On January 16, 1571, it was announced by Miguel López de Legazpi that a settlement called "Tabuko" which is an old Tagalog term that means "the end part of the river" be converted to an encomienda or a town under the helm of Gaspar Ramirez. A month after Miguel López de Legazpi established Manila as the capital of Spanish East Indies, Legazpi's grandson and  conquistador Juan de Salcedo, while exploring the region of Laguna de Bay, founded a settlement in Biñan which was annexed as a barrio to Tabuko, a large town which also then comprised what are now the cities of San Pedro, Santa Rosa, and Cabuyao.

Spanish Period
San Pedro de Tunasán became a town on January 18, 1725, upon the request of San Pedrense Principalía led by Alonzo Magtibay, Francisco Santiago, and Ignacio de Guevarra and approved by the Governor-General and Manila Archbishop Francisco de la Cuesta, King Philip V of Spain decreed that the town formerly known as "Tabuko" be a separate town from "Kabuyaw" (now known as the city of Cabuyao).
Francisco Santiago subsequently became the first mayor of the newly formed town.

By virtue of the last will of Philip V of Spain, Rodriguez de Figueroa or "Don Esteban", a group of Augustinian Fathers gained the ownership of the Tunasán Estate. Later on, San Pedro became an hacienda of Colegio de San José, a group of Jesuits who took over the property which now is known as "San Pedro Tunasán". Tunasán literally means "a place where there is Tunás" (Nymphaea nouchali), a medicinal plant abundant on shoreline area.

During that period, agriculture, fishing, duck raising, fruit trees, and sampaguita were the main source of income of its residents. This period was highlighted by the growing tenant/landlord dispute. The tenants of Hacienda San Pedro Tunasán fought for their birthrights over their ancestral lands. This struggle took almost 423 years of unsuccessful resistance to Colegio de San José, and in 1938, the government bought the home sites of the San Pedro Tunasán Hacienda from the Colegio for re-sale to its tenants. This event laid to rest the tenants/landlord problem in the town.

During the Philippine Revolution, after the execution of Andres Bonifacio and Procopio Bonifacio at Maragondon, Cavite on 1897, the group of Gregoria de Jesus, the wife of Andres, departed to San Pedro Tunasán to hide. They were welcomed by San Pedro native Gregoria Olivares and settled on the house of Almario Ilmedo on barrio San Roque.

American Period 
On November 25, 1903, San Pedro, alongside the then-Municipio of Muntinlupa (then part of Rizal), was included within the municipal boundary of Biñan. A barrio called Tunasancillo became part of the Municipio of Muntinlupa which was a part of the province of Manila when the town of San Pedro Tunasán sold it in 1907 during the American period. On February 28, 1914, the name of the town, San Pedro de Tunasán, was shortened to its present name of San Pedro, by virtue of Philippine Legislature Act No. 2390. From the Spanish time until after the Japanese occupation of the Philippines, the scenario did change a bit.

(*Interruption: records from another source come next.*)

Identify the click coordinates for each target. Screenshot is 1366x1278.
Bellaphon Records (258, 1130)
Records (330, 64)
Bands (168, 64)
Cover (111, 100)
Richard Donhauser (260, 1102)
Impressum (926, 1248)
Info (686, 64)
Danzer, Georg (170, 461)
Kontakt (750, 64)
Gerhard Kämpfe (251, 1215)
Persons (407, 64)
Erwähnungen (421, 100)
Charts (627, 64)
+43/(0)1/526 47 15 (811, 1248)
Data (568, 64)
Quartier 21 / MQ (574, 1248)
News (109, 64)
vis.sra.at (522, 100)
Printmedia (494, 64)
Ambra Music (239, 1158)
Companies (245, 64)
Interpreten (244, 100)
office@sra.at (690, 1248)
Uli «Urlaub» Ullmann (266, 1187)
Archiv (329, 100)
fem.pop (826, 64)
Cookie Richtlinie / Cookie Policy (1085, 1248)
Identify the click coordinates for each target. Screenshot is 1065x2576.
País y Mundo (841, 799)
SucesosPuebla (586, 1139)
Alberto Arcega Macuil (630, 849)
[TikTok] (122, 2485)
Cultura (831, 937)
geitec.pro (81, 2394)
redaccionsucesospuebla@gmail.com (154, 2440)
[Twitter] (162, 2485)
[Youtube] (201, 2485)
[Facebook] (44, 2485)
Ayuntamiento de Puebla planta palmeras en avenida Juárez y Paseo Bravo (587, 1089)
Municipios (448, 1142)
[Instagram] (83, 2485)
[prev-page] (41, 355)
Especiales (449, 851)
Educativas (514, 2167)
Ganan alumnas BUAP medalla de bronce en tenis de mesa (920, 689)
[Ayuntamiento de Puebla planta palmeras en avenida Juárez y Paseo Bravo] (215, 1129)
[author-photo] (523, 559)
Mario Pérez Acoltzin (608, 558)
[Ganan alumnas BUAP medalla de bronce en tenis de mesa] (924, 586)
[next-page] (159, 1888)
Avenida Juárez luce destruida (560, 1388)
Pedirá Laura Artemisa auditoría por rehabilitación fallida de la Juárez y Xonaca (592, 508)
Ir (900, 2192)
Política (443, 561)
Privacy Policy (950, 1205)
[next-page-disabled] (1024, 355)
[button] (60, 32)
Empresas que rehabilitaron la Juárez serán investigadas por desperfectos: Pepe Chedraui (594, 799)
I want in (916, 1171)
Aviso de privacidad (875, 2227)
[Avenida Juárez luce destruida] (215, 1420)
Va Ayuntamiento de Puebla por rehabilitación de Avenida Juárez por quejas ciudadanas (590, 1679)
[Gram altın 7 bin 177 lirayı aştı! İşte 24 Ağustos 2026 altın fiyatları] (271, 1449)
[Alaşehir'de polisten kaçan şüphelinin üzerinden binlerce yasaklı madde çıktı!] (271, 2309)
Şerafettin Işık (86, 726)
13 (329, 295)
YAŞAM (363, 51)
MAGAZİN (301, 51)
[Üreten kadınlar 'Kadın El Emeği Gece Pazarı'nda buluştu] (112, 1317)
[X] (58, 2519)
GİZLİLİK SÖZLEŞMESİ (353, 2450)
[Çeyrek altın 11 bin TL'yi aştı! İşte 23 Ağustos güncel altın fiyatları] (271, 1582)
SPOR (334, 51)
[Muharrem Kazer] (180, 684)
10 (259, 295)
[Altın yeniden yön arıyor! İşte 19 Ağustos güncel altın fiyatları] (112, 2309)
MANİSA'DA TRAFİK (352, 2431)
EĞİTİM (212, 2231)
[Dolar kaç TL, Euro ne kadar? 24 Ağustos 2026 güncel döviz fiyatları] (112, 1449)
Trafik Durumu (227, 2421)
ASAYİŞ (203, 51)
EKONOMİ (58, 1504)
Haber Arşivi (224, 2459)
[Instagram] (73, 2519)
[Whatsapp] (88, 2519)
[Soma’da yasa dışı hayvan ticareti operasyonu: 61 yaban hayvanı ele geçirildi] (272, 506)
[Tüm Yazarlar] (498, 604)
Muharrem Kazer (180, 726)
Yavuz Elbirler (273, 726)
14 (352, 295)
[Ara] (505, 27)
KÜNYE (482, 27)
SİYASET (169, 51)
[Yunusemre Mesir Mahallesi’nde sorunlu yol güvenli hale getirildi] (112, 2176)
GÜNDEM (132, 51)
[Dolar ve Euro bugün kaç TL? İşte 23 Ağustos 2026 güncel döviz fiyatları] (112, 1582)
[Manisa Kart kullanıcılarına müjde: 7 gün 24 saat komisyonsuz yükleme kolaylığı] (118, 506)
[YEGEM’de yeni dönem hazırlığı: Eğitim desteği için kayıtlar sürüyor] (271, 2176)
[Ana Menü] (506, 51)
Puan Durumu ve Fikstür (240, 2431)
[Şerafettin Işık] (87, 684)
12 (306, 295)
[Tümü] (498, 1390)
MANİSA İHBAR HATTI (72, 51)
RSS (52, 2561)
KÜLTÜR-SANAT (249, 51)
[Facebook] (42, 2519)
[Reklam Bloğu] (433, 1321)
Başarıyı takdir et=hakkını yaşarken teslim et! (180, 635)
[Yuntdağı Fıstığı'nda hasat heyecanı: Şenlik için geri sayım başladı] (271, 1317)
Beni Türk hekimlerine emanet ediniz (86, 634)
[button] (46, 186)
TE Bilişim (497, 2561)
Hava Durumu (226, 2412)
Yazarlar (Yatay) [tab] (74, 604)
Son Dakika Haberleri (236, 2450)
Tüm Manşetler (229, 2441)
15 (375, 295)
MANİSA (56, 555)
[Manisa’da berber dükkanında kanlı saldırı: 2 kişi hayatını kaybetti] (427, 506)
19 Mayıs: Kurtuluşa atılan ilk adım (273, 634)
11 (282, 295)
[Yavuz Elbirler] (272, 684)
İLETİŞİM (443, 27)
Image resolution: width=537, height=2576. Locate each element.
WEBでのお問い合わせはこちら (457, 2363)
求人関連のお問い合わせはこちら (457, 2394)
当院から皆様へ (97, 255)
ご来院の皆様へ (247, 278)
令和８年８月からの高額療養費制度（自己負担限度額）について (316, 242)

During World War II, Abelardo Remoquillo (1922-1945), known among his peers, war enemies, and admirers as “Captain Remo”, was a young guerrillero from San Pedro, Laguna who fought against the Japanese Imperial Army. He joined the Hunters ROTC guerilla and fought against the invaders from different fronts of Southern Luzón He also participated in the famous Raid at Los Baños. He died not in San Pedro but in faraway Bay, Laguna while attacking a Japanese garrison.
He is now known as a local hero and has a monument on the historic town plaza of San Pedro.

Contemporary History
On August 30, 1954, President Ramón Magsaysay signed at the historic town plaza the Land Tenancy Act. By virtue of this law, farm lots of the hacienda were bought by the Philippine government to be sold at cost to the tenants or occupants of the farm lots in Bayan-Bayanan under the Narra Settlement Project of the Magsaysay Administration. San Pedro became a resettlement area for families in Metro Manila in 1968 to 1971. Thereon population significantly increased with the rise of several GSIS/SSS housing projects in 1975. Industries sprouted in the succeeding years such as the Aclem Paper Mills, Holiday Hills Golf and Country Club (now KC Filipinas Golf Resort Club), Philippine Tobacco Flu Curing Corporation, Berbacs Chemicals, US Tobacco Corporation, Holland Milk Products, Trinity Lodge Mining Corporation, Kimberly Clark, Cosmos, among others.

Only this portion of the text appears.